* **Aim of the exercise**:
Every line in the records below with the string "will" needs to be copied out.

Data excerpts
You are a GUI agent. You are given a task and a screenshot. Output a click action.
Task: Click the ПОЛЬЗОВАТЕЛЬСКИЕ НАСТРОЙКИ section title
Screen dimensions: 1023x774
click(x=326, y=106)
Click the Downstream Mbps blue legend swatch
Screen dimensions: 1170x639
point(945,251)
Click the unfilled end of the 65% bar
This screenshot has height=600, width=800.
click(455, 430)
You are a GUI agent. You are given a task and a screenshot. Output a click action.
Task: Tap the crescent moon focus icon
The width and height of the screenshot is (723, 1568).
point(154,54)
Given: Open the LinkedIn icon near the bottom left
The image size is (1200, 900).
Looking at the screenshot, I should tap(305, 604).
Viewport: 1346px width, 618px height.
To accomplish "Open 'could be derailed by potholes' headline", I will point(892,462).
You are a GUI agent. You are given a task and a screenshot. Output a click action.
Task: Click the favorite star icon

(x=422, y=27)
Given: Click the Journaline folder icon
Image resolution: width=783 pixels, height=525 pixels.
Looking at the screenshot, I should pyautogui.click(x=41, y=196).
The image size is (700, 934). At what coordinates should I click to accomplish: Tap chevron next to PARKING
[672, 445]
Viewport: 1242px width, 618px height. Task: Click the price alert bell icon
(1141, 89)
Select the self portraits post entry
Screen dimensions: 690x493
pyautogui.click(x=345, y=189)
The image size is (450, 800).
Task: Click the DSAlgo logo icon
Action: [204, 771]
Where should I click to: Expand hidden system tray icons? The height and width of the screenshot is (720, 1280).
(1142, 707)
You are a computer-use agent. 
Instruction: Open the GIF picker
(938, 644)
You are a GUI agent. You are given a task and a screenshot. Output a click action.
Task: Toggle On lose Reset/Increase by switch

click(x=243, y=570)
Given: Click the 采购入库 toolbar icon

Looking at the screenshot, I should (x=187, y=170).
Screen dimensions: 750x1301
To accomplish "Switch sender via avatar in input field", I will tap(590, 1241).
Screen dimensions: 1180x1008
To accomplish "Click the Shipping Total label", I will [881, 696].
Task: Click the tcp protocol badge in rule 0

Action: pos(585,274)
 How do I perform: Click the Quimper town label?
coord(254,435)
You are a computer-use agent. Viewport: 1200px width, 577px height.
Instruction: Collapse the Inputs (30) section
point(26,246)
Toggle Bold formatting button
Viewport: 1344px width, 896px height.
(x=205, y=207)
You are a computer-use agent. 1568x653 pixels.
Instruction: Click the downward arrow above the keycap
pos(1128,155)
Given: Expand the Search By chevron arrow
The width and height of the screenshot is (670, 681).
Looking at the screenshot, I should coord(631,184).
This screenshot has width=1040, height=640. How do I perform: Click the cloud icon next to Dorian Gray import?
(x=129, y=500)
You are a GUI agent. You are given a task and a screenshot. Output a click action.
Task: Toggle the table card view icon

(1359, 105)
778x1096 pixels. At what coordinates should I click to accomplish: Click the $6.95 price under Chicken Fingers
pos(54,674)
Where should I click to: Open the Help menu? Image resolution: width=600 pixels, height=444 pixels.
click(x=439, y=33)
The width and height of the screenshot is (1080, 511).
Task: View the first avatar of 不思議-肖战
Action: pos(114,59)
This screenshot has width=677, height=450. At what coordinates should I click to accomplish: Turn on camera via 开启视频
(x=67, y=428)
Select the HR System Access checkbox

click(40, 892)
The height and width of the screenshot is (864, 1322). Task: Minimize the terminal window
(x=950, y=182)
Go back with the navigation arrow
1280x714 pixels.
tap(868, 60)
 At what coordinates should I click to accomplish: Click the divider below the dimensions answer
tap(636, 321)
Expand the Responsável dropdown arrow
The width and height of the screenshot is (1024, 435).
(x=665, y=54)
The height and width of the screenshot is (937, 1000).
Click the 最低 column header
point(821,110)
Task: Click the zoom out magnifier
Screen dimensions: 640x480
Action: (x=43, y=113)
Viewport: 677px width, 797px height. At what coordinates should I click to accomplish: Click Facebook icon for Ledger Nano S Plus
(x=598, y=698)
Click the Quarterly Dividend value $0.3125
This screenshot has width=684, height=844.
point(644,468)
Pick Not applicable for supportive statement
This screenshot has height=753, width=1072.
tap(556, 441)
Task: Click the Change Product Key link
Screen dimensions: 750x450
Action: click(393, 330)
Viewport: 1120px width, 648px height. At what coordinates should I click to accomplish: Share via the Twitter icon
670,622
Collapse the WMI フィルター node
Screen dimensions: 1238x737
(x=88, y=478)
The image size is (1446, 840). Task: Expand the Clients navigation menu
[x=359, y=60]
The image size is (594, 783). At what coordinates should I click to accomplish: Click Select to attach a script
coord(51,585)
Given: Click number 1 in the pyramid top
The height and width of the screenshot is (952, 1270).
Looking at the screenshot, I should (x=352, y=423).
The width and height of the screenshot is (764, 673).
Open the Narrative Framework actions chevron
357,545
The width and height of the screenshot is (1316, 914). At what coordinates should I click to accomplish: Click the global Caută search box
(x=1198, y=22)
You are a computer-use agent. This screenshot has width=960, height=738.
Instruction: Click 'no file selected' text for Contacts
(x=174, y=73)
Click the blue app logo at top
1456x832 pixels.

* **Solution for this exercise**:
To accomplish "Open 'could be derailed by potholes' headline", I will point(892,462).
To accomplish "Switch sender via avatar in input field", I will tap(590, 1241).
To accomplish "Click the Shipping Total label", I will [881, 696].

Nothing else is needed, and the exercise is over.